Error in tinyyolo conversion from Coreml to Caffe (Mxnet) Different way of padding

Jiahao Yao edited this page May 10, 2018 · 6 revisions

Error in tinyyolo conversion from Coreml to Caffe Mxnet Different way of padding

Model: Tiny YOLO network from the paper 'YOLO9000: Better, Faster, Stronger' (2016), arXiv:1612.08242

Source: COREML

Destination: Caffe / Mxnet

Author: Jiahao


Why we find this problem

We test the coreml parser and caffe / mxnet Emitter, using the same weights in every layer.

The outputs of coreml model have the shape of 13x13x125.

Nevertheless, the outputs of caffe / mxnet model have the shape of 12x14x125 or 14x14x125 or 14x12x125.

It's a big error although the converted model can also run smoothly and the code seems to be error-proof.

Convert coreml model code and Mxnet model code and check the code

First, download the coreml tinyyolo model.

$ mmdownload -f coreml -n tinyyolo 

Secondly, convert the coreml model to IR structure.

$ mmtoir -f coreml -d tinyyolo -n TinyYOLO.mlmodel --dstNodeName MMdnn_Output

You will get

IR network structure is saved as [tinyyolo.json].
IR network structure is saved as [tinyyolo.pb].
IR weights are saved as [tinyyolo.npy].

Finally, convert the IR to mxnet code.

$ mmtocode -f mxnet --IRModelPath tinyyolo.pb --IRWeightPath tinyyolo.npy --dstModelPath mx_tinyyolo.py --dstWeightPath mx_tinyyolo-0000.param

Then, the Mxnet network code snippet is saved as [mx_tinyyolo.py].

In the line 33 of mx_tinyyolo.py is maxpooling with stride 2

    maxpooling2d_6  = mx.sym.Pooling(data = leakyrelu_6, global_pool = False, kernel=(2L, 2L), pool_type = 'max', stride=(1L, 1L), pad=(0L, 0L), name = 'maxpooling2d_6')

Originally in the coreml model, the input of this layer has shape of 13x13, and the output of this layer is supposed to be 13x13. To be more specific, the padding of this layer is supposed to be padding_left=1, padding_right=0, padding_top=1, padding_bottom=0. However, in caffe and coreml model, the padding has to be symmetric, which means padding_left has to be equal to padding_right and padding_top has to be equal to padding_bottom.
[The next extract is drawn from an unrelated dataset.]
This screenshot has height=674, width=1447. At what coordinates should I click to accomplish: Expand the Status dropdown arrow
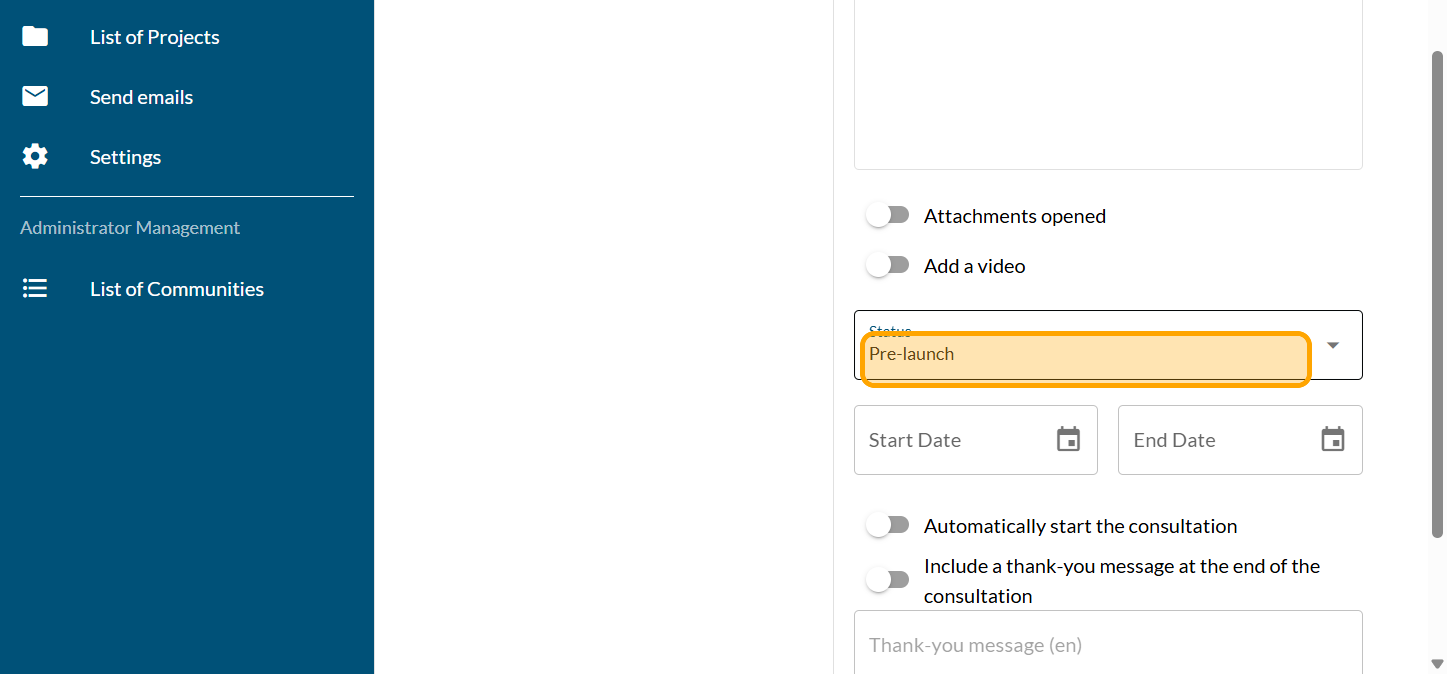[1332, 345]
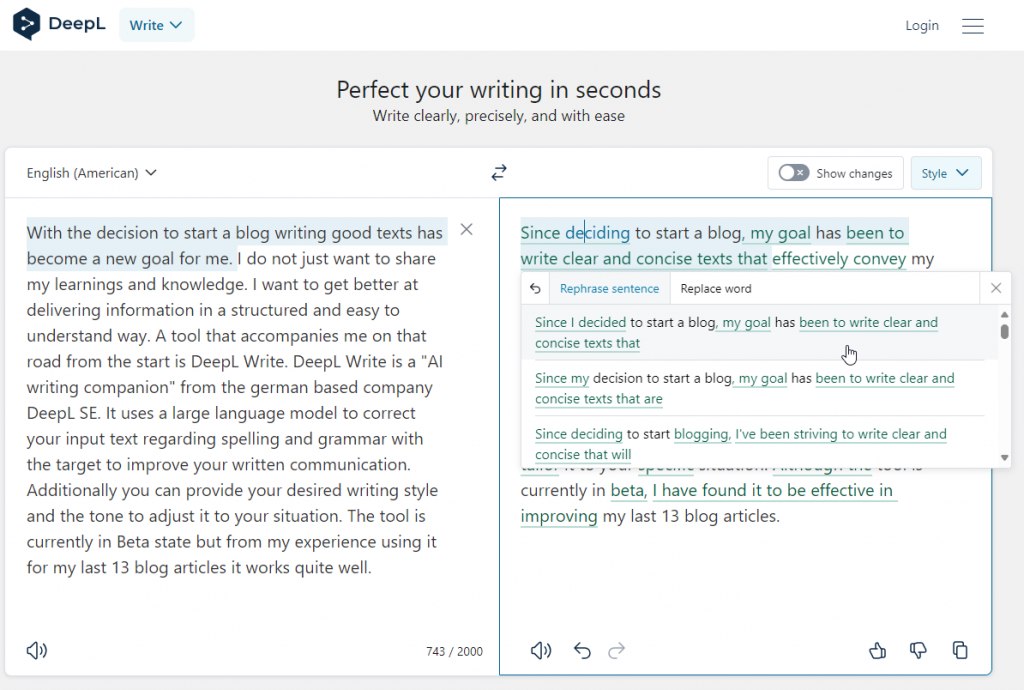1024x690 pixels.
Task: Switch to the Replace word tab
Action: (x=716, y=288)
Therefore, the output of this layer can never be 13x13, but 12x14 or 14x12 or 14x14, which can be seen more clearly from the images below.

the reason of the inconsistent shapes is due to symmetric padding in mxnet/ caffe

Different way of padding results in different shape after pooling.
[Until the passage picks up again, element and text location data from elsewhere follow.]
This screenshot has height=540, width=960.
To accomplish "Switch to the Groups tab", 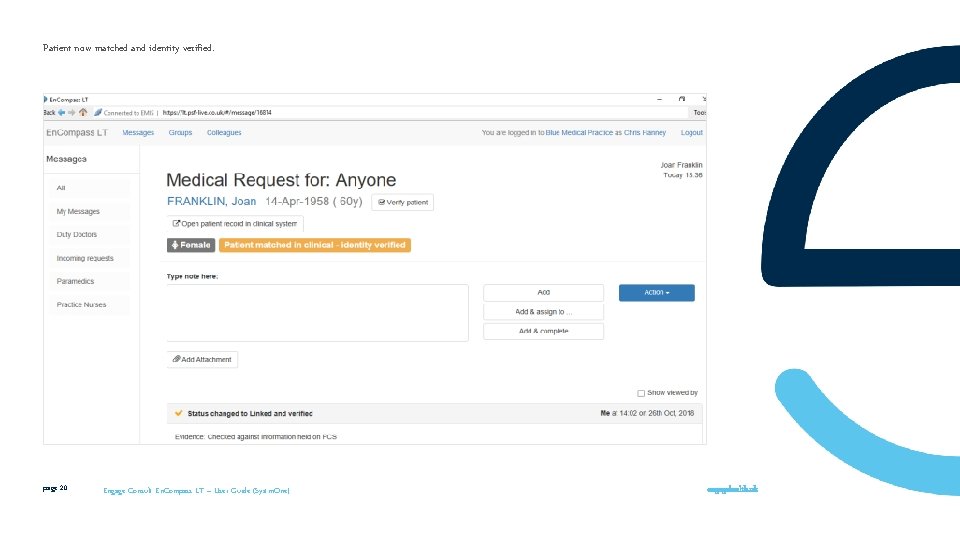I will [x=180, y=133].
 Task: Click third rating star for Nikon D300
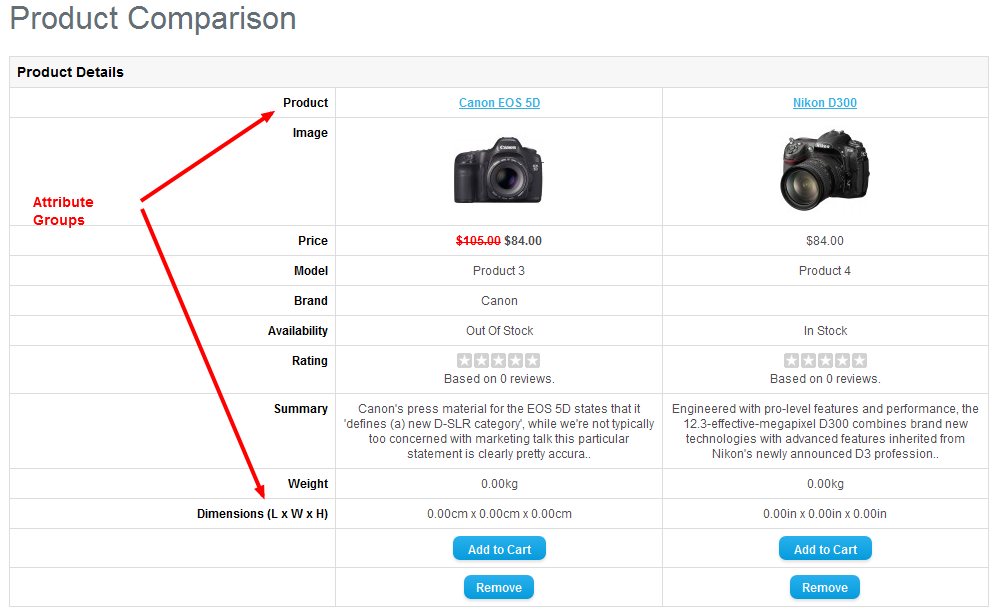[825, 361]
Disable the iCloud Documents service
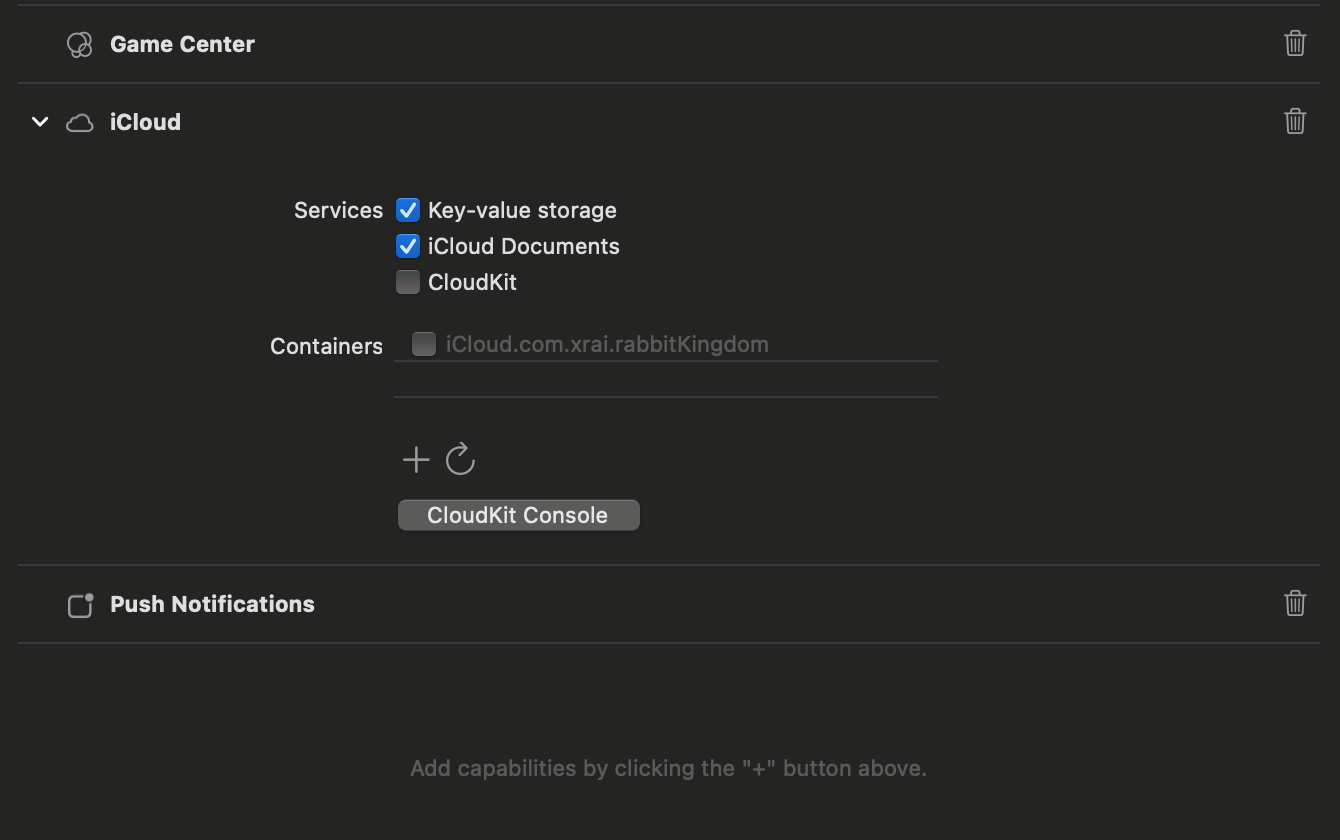 408,246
Since the paddings in caffe and mxnet are symmetric, the shapes after this pool layer (kernel size = 2) are even number (12 or 14), not odd (13).

Possible solutions to this problem can be either adding padding layer before pooling layer when converting to mxnet, or crop the image in order to match the supposed output shape of the pooling layer.

  • Mxnet framework problem is solved by adding padding layer before pooling layer. (2018.5.10)